** Selected excerpt **
-------

Using FlexDeploy with a load Balancer that offloads HTTPS
If you are using a Load Balancer that offloads HTTPS, FlexDeploy will see the incoming connections from the load balancer as HTTP. This will cause it to generate relative paths with http:// instead of https://. Those URLS are redirected by the load balancer, starting a infinite loop. There is a great article about it here: https://community.pivotal.io/s/article/Purpose-of-the-X-Forwarded-Proto-HTTP-Header?language=en_US
To avoid that loop, have the load balancer, there are 2 options:
Option 1 - using RemoteIpValve and x-forwarded-proto
This way will allow users to access FlexDeploy with or without the loadbalancer.
1 In your server.xml in the host section where you will see other valves add an additional valve:
<Valve className="org.apache.catalina.valves.RemoteIpValve" internalProxies="192\.168\.0\.10|192\.168\.0\.11" remoteIpHeader="x-forwarded-for" proxiesHeader="x-forwarded-by" protocolHeader="x-forwarded-proto" />
Modify the ip addresses shown here to your Load Blanacer IP addresses.
Keep the format of the ip addresses like this in regex format \. instead of ., and use | for OR.
2 in your load balancer configuration, set the X-Forwarded-Proto header.
See https://tomcat.apache.org/tomcat-9.0-doc/api/org/apache/catalina/valves/RemoteIpValve.html for more information about how that works.
The example titled “Sample with internal proxies” is likely the one closest to the needs of most customers with load balancers.
3 Restart FlexDeploy
Option 2 - Using Connector settings
This way will redirect users to the loadbalancer.
1 In your server.xml in the http connector (that is not commented out) add this line:
proxyport="443" scheme="https" secure="true" proxyname="example.com"
2 Change “example.com” to the hostname of the loadbalancer.

-------

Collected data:
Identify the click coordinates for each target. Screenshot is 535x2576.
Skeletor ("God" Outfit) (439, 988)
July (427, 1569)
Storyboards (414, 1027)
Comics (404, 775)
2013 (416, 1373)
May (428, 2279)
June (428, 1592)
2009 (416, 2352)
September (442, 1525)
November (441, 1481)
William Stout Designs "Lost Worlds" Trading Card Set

-------

** Try it **
Extract, without any changes, the part of the FlexDeploy load balancer guide that opens with the words containing "The example titled" and closes with "to the loadbalancer.". The listing is separate material, apart from the FlexDeploy load balancer guide.

** Task answer **
The example titled “Sample with internal proxies” is likely the one closest to the needs of most customers with load balancers.
3 Restart FlexDeploy
Option 2 - Using Connector settings
This way will redirect users to the loadbalancer.